→ **Supplied passage**:
┌──

The Character of God Revealed in John 1
- This is the prologue to the gospel of John. In it we find lots of allusions to the Old Testament.
- Verse 1 echoes (and expands on) the beginning of Genesis 1.
- The five main ways that God was talked about in the Old Testament were in terms of wisdom, law, word, glory and spirit. All of these are mentioned or alluded to in this passage.
- Verse 14 tells us that at a particular point in time, the word (who is God, and is with God, and is linked with the activity of God) became flesh. It also says that we have seen his glory, which reminds us of the presence of God in the tabernacle (for more on this see the ‘Enjoying God’s Presence‘ hangout). The word becoming flesh can literally be translated as ‘he pitched his tabernacle among us’.
- God’s glory is no longer obscured but can now be enjoyed by everybody. In Exodus, God allowed Moses to see his glory but nobody else. Now, according to John, ‘we’ have seen his glory. The experience that once limited to Moses is now available to all Christians.
- In Exodus, the glory of God was tied up with his goodness and his name. John is saying something similar hear (notice the reference to ‘believing in his name’ in verse 12).
- John’s references to ‘grace and truth’ parallel the ‘steadfast love and faithfulness’ of Exodus.
- It is the same glory that passed before Moses that John (and others) saw when the word became flesh. God was revealing himself through his activity in bodily form, so that people may believe in his name.
- In verses 17 and 18, we see that there is something different about the revelation that came in Jesus compared to the revelation that came through Moses. It wouldn’t be right to say that the law that came through Moses is negative (we are told that it was given), but rather that the law was a grace gift, but in Jesus we have a greater degree of grace (‘grace upon grace’).
“God’s glory that used to dwell in a Tabernacle is now here in the person of Jesus. God previously revealed his grace and his truth to Moses, but now he has made his grace and his truth known through Jesus.” (Liam Thatcher)
- In verse, 18 it says ‘He has made him known’, the Greek word used is ‘exegestato’, which is where the English word ‘exegesis’ comes from. D.A. Carson described Jesus as the ‘exegesis of God’. He shows us God’s character.
- God has always revealed himself in many ways – through his activity, through his names, through Scripture, but the ultimate revelation of his character is found in Jesus.

└──

[Data taken from a dataset]

┌──

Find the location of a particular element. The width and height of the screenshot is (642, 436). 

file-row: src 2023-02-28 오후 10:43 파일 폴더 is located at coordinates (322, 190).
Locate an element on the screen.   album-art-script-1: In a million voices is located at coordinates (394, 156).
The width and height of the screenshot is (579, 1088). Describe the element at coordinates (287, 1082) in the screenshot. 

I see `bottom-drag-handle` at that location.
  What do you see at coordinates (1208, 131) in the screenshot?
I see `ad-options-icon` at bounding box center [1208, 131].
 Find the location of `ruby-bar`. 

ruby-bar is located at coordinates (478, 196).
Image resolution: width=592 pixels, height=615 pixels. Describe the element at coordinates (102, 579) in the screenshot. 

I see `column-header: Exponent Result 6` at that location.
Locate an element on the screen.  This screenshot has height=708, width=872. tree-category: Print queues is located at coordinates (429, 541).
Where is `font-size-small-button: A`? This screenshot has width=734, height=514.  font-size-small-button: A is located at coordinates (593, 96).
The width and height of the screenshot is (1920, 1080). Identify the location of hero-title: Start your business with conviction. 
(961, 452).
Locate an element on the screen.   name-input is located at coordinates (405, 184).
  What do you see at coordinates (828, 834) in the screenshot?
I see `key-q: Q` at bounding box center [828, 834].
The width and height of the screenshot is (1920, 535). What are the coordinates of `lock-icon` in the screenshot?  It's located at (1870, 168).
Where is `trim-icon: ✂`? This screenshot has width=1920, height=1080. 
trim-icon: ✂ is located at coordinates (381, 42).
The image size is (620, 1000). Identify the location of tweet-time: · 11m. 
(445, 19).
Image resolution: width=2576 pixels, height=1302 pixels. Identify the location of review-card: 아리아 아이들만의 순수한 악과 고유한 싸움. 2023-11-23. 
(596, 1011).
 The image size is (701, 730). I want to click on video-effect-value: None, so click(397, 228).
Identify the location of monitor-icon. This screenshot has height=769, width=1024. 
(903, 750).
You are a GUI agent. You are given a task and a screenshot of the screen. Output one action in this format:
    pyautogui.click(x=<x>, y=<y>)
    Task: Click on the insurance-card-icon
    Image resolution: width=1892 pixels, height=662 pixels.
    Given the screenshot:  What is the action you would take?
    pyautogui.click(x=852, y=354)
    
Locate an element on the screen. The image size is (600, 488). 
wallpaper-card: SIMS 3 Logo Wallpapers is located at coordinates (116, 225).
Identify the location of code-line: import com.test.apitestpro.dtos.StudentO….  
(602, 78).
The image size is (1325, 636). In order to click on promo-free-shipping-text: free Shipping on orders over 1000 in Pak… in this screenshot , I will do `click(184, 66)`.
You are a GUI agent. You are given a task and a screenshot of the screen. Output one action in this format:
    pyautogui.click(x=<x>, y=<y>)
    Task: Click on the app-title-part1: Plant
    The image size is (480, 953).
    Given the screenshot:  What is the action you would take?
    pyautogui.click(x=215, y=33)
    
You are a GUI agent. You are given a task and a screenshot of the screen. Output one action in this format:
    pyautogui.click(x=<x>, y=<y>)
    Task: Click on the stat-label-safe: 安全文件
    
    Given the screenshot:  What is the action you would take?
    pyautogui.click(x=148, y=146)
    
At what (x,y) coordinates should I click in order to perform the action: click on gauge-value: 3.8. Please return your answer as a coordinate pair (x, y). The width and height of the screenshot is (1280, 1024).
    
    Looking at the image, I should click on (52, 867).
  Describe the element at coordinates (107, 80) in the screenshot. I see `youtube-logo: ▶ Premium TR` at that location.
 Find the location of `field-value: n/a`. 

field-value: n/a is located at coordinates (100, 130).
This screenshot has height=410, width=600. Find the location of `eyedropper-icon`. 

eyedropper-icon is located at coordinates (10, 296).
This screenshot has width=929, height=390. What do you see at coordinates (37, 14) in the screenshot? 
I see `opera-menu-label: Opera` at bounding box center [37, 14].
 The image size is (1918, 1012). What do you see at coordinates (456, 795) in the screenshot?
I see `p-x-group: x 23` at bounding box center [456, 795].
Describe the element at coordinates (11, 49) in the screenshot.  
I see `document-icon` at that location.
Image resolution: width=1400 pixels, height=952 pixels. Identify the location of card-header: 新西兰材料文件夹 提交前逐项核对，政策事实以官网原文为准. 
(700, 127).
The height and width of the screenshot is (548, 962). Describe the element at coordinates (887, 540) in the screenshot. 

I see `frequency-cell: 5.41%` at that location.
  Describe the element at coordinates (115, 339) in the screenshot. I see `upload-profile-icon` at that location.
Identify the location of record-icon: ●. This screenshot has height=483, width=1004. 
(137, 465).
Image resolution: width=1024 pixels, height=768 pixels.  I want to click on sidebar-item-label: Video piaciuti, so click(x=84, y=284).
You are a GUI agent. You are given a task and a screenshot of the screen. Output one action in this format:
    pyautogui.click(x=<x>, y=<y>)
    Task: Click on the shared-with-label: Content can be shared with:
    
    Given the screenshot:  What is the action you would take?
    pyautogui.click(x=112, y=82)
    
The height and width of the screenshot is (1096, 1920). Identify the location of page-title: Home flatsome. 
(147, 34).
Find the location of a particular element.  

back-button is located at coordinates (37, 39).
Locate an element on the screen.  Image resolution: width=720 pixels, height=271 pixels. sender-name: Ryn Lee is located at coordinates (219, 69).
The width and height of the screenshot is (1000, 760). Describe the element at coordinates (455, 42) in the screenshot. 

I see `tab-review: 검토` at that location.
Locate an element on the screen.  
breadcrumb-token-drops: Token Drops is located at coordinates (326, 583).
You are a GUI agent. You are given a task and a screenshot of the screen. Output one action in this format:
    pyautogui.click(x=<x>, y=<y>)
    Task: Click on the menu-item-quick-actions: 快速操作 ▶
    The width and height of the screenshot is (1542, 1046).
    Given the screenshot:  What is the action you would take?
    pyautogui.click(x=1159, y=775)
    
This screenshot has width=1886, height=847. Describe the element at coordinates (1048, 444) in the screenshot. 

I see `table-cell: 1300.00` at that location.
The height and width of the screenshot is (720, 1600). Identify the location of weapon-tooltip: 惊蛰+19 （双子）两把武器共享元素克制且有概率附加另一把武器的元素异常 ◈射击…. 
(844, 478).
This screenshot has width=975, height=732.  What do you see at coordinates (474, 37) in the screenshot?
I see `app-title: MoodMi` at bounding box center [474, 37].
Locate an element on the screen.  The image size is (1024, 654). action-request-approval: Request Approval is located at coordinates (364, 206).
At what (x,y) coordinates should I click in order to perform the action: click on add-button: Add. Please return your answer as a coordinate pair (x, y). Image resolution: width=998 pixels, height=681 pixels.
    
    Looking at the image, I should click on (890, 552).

└──

→ **Questions to answer**:
[1] Reproduce the notes on John 1 word for word, between "- The five main" and "in this passage.", inclusive.
[2] Carry on the notes on John 1 from the point where they end.

→ **Answers to the exercise**:
[1]
- The five main ways that God was talked about in the Old Testament were in terms of wisdom, law, word, glory and spirit. All of these are mentioned or alluded to in this passage.

[2]
- It is possible to know some things about God apart from Jesus (the common grace referred to in Romans 1), but we can’t fully or truly know God until we look at Jesus, and any understanding of God must be rooted in the person, life, work, ministry, teaching, death and resurrection of Jesus Christ.
- Jesus doesn’t alter the character of God, but he does reveal it. There is no contradiction between the Old Testament and New Testament, but as we look through the lens of Jesus we can see God and we can know him truly.
There is Still More to Know
- In Revelation 22:4, we are told that in the new creation we will see his face.
- 2 Corinthians 4:6 says, “For God, who said, “Let light shine out of darkness,” has shone in our hearts to give the light of the knowledge of the glory of God in the face of Jesus Christ.”
- 1 John 3:2 says, “Beloved, we are God’s children now, and what we will be has not yet appeared; but we know that when he appears we shall be like him, because we shall see him as he is.”
Do you think we need a shift in our thinking regarding the importance of names today?
- A lot of it is cultural, and we don’t need to hark back to old cultures for the sake of it.
- In scripture, people would often introduce themselves according to their lineage.
- The importance of names in the Bible is in trying to understand what God is communicating to us through them and why.
In Hebrews, it says that Jesus learned through obedience. Without questioning immutability, is God enriched somehow through the incarnation?
- If you are asking whether the Trinity was lacking something up to that point, the answer is no.
- Philippians 2 teaches that Jesus made himself nothing and ’emptied himself’. The learning is in the context of having already limited himself in the incarnation.
Apart from Scripture, in what other ways does God reveal himself, and how do we know if such revelations are genuine?
- Hebrews 1 says that in the past, God revealed himself in many ways, including through the Prophets, but now in the last day, he reveals himself through the Son. This doesn’t invalidate the other forms of revelation but it does supersede them.
- Jesus himself spoke of the prophets as indisputable revelations of God’s character.
- Prophecy still happens today. but we should check that it is consistent with what God has revealed through his Son, and through the scripture that the Son trusted in.
- God can also reveal himself through creation.
- Tradition can be another helpful thing because none of us has a totally clear interpretive lens to bring to the scripture. The way that the church has come to reflect on the scriptures through the ages can help us, but again, it must be consistent with scripture.
What is the role of the Holy Spirit in understanding the character of God?
- The Holy Spirit is God. The shares the same essential characteristics as the Father and the Son.
- The fruit of the Spirit is an expression of the character of God that the Spirit also conforms our character to.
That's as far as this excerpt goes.